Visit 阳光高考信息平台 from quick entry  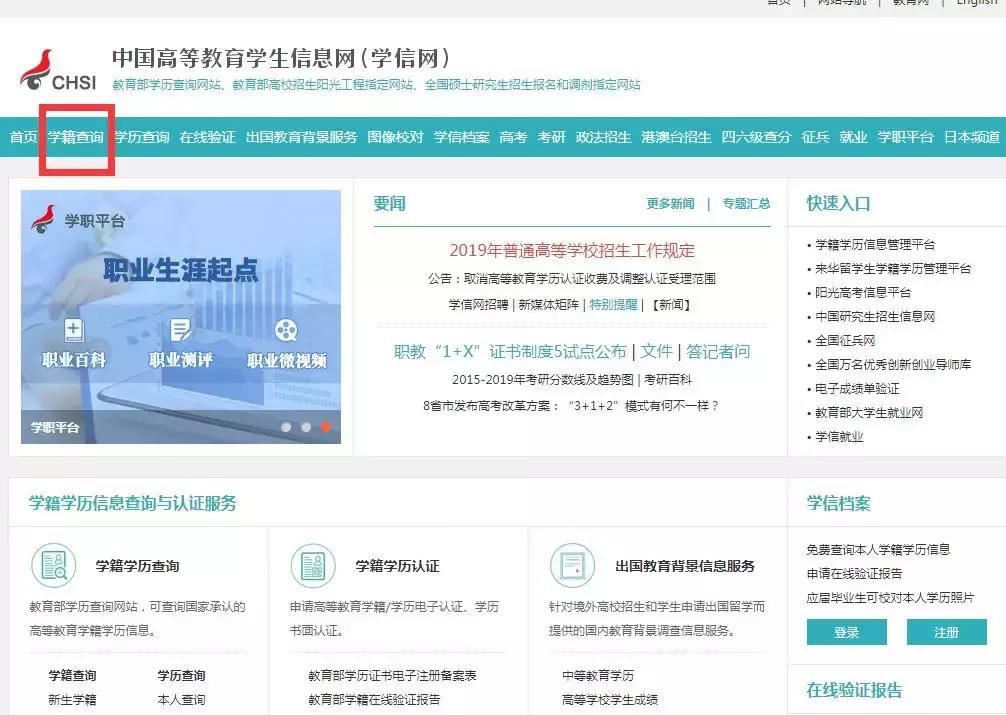pos(866,293)
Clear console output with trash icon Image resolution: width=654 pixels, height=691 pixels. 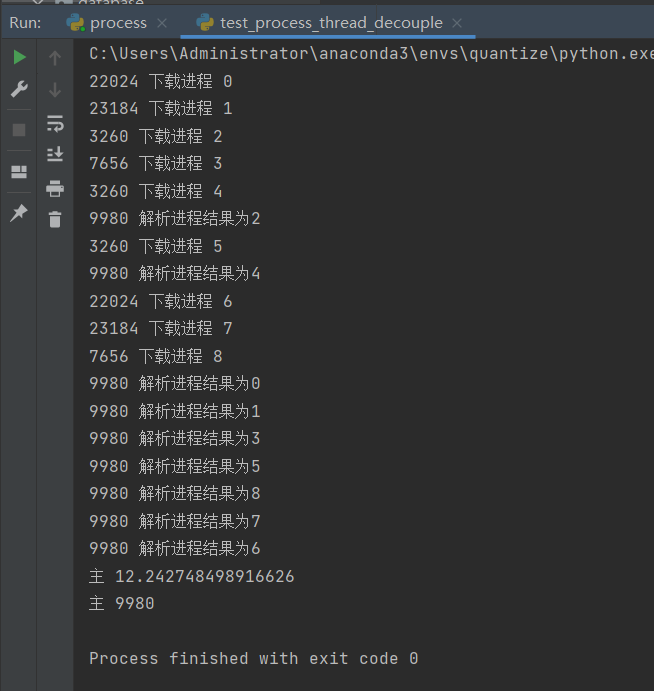pos(55,219)
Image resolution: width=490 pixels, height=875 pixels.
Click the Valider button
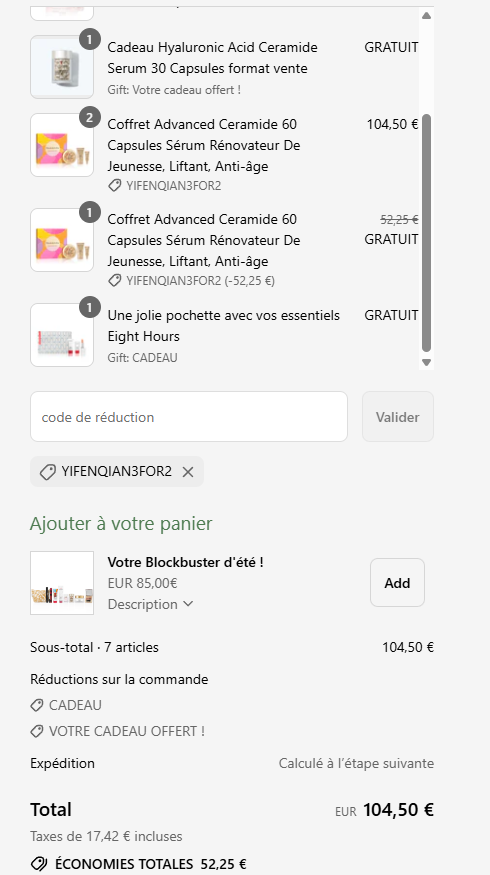[x=398, y=417]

-=-=-=-=-

#### Problem details
Give again exactly the lines from the one that contains "Image resolution: width=490" through the end of the material, both ends included, omitting the pictures.

#### Solution to the problem
Image resolution: width=490 pixels, height=875 pixels.
Click the Valider button
[x=398, y=417]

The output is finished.